Obama’s Original Sin
What haunts the Obama administration is what still haunts the country: the stunning lack of accountability for the greed and misdeeds that brought America to its gravest financial crisis since the Great Depression. There has been no legal, moral, or financial reckoning for the most powerful wrongdoers. Nor have there been meaningful reforms that might prevent a repeat catastrophe. Time may heal most wounds, but not these. Chronic unemployment remains a constant, painful reminder of the havoc inflicted on the bust’s innocent victims. As the ghost of Hamlet’s father might have it, America will be stalked by its foul and unresolved crimes until they “are burnt and purged away.”
Pops lays into the Mittster ("The savior of the working stiff!" Barf.) too:
[...] As for his fifteen years in the corporate-buyout business, he was best known for the jobs Bain shredded at the once-profitable companies it took over and then demolished for parts.
It’s a record Romney perennially tries to cover up. It may have cost him his Senate race against Ted Kennedy in 1994. In that campaign, Romney was stalked by a “Truth Squad” of striking workers from a Marion, Indiana, paper plant who had lost jobs, wages, health care, and pensions after Ampad, a Bain subsidiary, took control. Ampad eventually went bankrupt, but Bain walked away with $100 million for its $5 million investment. It was an all-too-typical Romney story, which is why Mike Huckabee could nail him with his memorable 2008 wisecrack: “I want to be a president who reminds you of the guy you work with, not the guy who laid you off.” Stephen Colbert recently topped Huckabee, portraying Romney as a cross between Gordon Gekko and Jack Kevorkian because of the profitable mercy killings of companies in Bain’s care (my em). When Romney was governor, his record was no better. A Northeastern University analysis of his term (2003–6) found that Massachusetts was one of only two states to have no growth in their labor forces. The other was Louisiana, which happened to have an excuse named Katrina.
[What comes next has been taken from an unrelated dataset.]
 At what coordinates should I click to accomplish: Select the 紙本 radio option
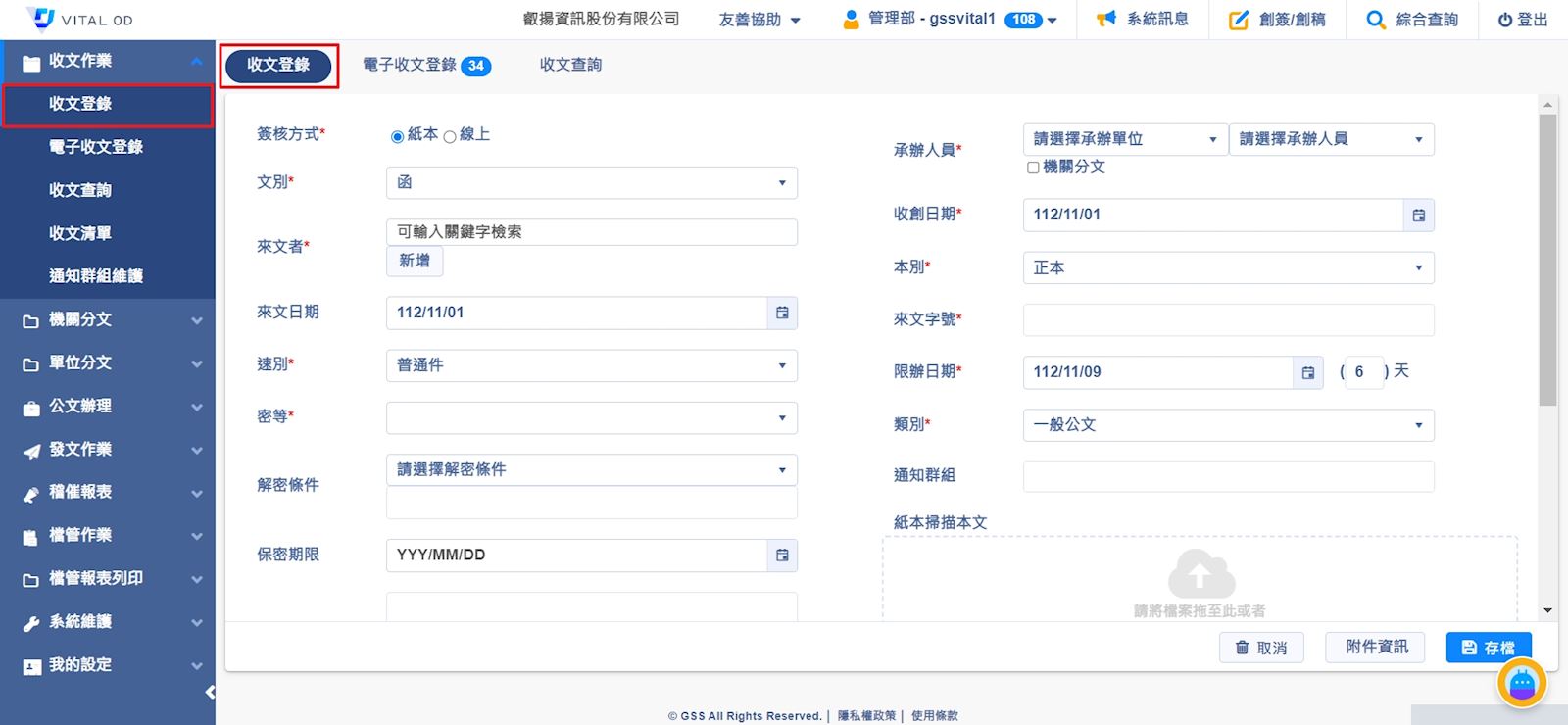(397, 136)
That one's personal. Mrs G was the first to tell me, years ago before Pops and the media either heard about it or would dare report on it, that Romney's fortune (the part he didn't inherit) was made as an asset-stripper. She worked for sixteen years for the wes' coas' branch of The Morilla Co. which was the country's largest wholesale distributor of artists' materials. They were competitors of American Pad & Paper Co. (Ampad). Ampad bought them out and were very good to their employees. Then came Bain (after Mrs. G left to move to the mountains) and now Ampad and its jobs are history.
Savior of the working stiff my ass.
This is an extensive piece by Daddy Frank. He really lets it fly against others as well, like he had a lot of built-up things to say and let a lotta toads outta the bag at once. Go read.
Welcome back, Pops. No need to tell him to write if he gets work. Heh.